Written request: Copy the rows below word for word, starting at the line that contains "This screenshot has width=1028, height=1206." and ending after the line that contains "click(13, 28)". Omit the pictures from your copy.

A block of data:
>> START
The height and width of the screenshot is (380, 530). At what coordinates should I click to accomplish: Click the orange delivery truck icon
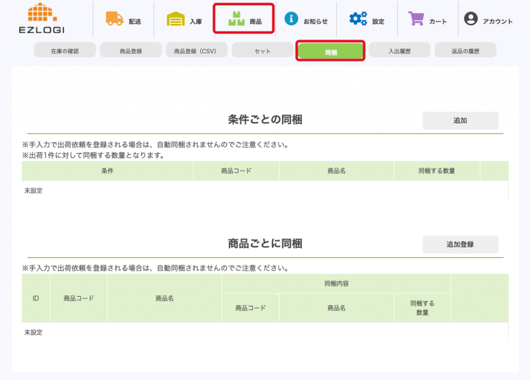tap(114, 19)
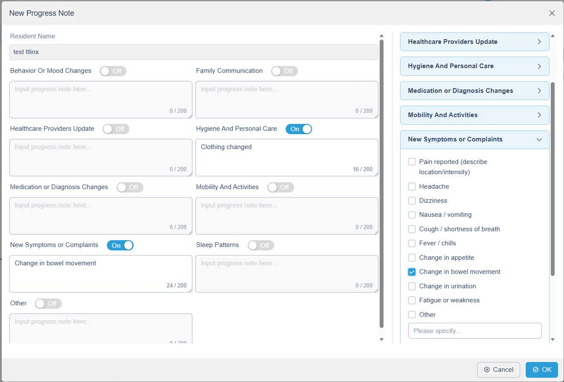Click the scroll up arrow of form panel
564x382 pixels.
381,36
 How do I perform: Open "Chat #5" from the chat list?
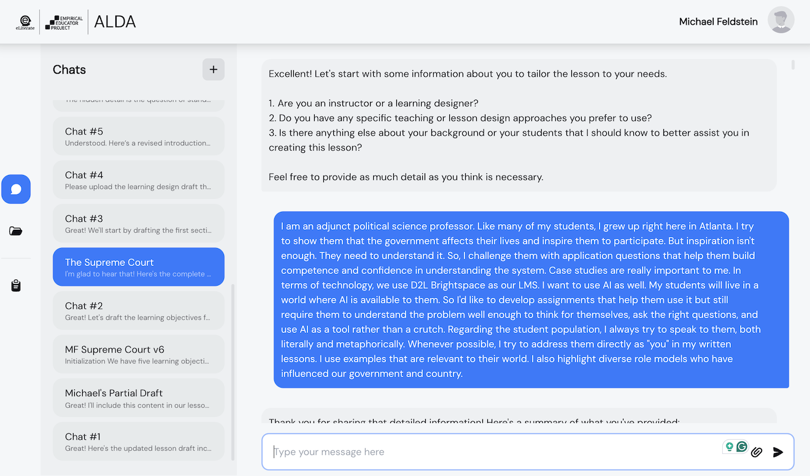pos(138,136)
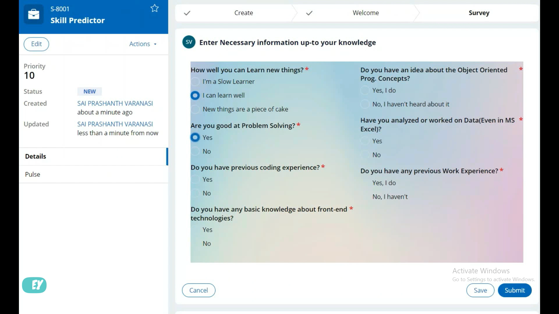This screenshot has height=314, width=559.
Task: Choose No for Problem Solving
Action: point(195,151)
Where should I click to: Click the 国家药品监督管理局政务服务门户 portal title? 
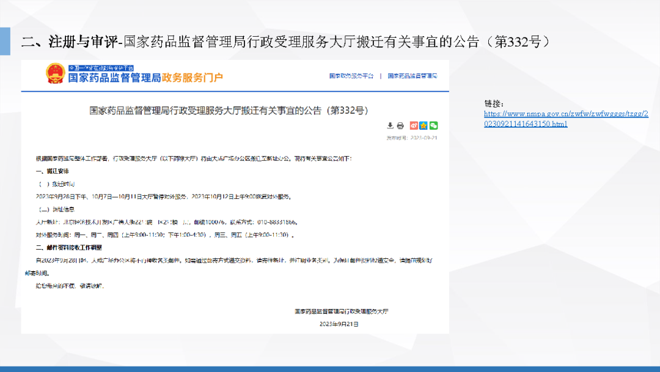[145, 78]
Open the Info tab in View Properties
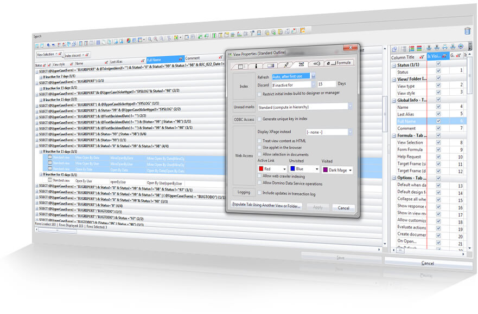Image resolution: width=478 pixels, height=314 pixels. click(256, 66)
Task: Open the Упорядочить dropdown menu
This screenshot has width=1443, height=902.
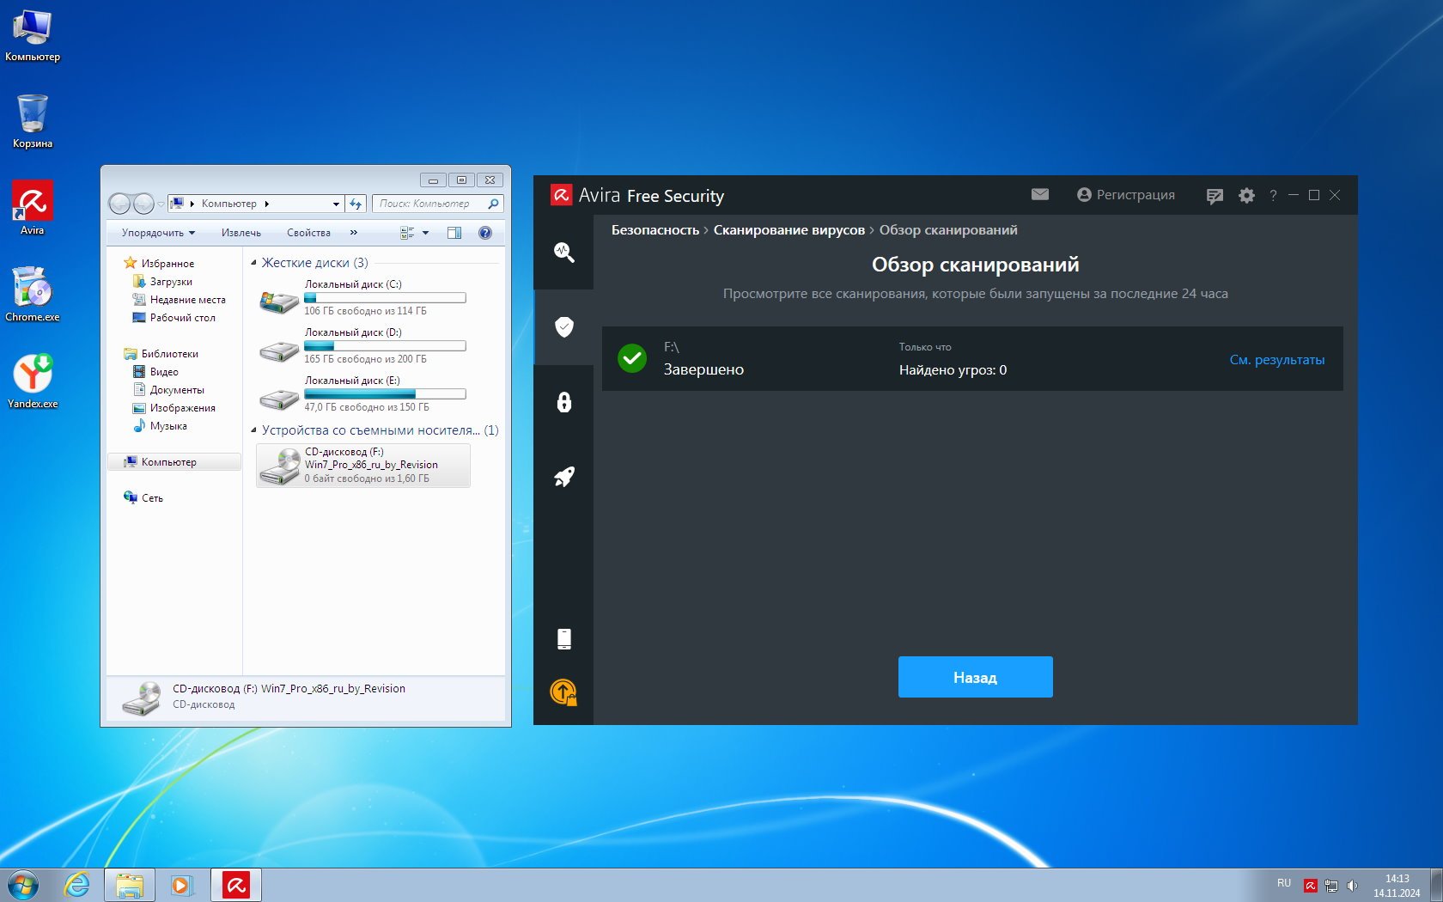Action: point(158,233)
>> END
>> START
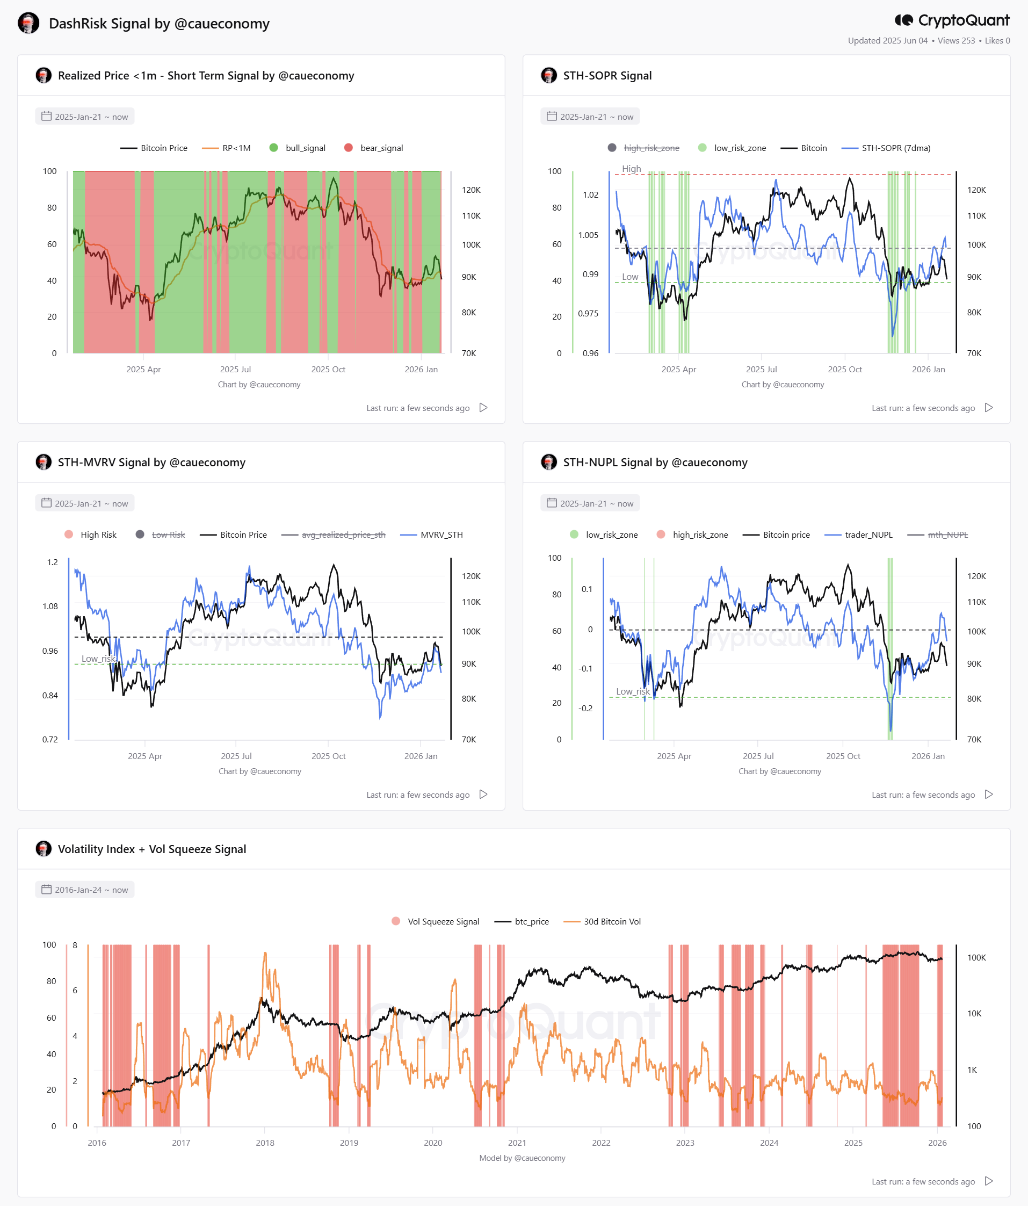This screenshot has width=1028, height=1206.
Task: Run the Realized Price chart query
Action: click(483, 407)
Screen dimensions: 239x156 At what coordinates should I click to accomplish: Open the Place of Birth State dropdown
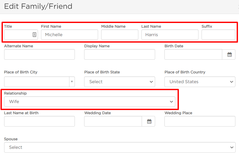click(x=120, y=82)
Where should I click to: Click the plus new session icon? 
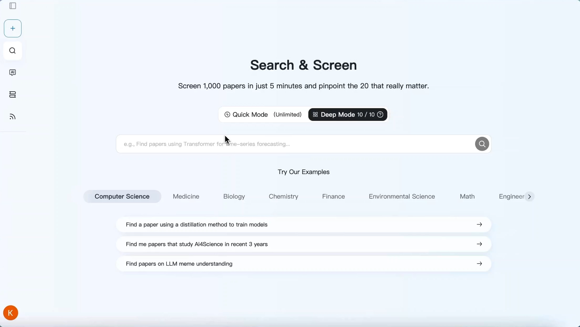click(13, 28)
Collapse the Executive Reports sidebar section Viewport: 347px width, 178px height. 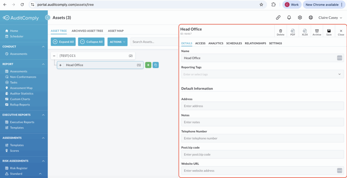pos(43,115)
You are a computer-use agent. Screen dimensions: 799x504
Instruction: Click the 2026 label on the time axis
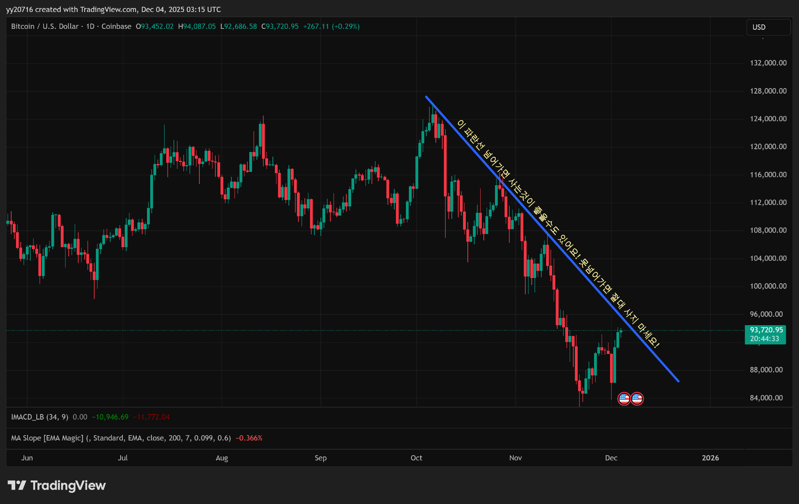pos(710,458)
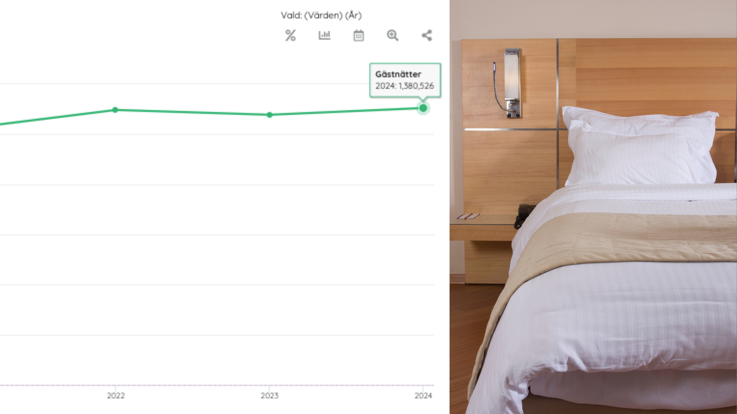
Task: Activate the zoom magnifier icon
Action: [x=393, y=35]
>> END
Solution:
This screenshot has width=1028, height=1206.
Task: Run the Realized Price chart query
Action: click(483, 407)
Screen dimensions: 239x156 At what coordinates should I click to accomplish: Open the Place of Birth State dropdown
click(x=120, y=82)
Where should I click to: Click the plus new session icon? 
click(13, 28)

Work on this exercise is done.